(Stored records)
——

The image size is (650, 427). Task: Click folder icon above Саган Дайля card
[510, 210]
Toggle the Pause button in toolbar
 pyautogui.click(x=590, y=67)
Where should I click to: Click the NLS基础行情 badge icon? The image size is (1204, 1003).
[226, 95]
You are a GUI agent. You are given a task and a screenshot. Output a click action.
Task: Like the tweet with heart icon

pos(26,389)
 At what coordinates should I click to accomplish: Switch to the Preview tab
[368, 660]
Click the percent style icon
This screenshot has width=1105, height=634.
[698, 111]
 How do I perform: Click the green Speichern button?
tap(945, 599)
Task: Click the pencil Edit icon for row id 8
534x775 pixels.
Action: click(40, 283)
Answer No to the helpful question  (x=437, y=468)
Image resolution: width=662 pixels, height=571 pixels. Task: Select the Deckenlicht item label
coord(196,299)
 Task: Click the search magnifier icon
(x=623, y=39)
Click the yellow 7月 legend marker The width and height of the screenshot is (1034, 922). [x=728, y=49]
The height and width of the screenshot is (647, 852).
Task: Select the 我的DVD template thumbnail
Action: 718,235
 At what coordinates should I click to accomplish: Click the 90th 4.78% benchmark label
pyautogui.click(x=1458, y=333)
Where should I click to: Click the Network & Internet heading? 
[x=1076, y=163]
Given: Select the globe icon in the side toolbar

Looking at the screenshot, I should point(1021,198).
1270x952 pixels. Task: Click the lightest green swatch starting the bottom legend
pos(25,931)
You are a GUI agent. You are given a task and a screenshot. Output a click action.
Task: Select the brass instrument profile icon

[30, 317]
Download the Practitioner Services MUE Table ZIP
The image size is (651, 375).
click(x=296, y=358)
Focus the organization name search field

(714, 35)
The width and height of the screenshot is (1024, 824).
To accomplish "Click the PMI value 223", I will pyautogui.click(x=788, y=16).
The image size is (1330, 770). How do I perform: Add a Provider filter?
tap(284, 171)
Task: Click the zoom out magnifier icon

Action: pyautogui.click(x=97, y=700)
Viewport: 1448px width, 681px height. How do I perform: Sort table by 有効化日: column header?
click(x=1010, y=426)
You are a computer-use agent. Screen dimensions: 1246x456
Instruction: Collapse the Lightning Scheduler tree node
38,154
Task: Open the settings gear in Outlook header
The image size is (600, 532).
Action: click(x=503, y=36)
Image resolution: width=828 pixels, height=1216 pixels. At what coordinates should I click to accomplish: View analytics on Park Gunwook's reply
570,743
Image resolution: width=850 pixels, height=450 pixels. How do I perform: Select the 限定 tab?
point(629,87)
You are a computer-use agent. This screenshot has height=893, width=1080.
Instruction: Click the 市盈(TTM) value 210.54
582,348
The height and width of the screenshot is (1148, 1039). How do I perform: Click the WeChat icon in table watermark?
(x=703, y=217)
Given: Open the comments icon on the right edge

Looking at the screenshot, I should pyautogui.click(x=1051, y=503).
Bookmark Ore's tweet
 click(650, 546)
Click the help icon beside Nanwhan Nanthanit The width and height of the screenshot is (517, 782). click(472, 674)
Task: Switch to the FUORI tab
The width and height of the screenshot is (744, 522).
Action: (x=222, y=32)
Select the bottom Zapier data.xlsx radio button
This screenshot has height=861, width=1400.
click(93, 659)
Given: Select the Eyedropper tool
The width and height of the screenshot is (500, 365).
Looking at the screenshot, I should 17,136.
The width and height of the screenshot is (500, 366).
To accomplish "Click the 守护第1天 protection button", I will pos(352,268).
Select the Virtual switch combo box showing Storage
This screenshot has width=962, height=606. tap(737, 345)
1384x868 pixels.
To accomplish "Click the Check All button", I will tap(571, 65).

——

→ To do
Wherever a line above includes the string "computer", count it; give only the final tally.

→ Answer space
2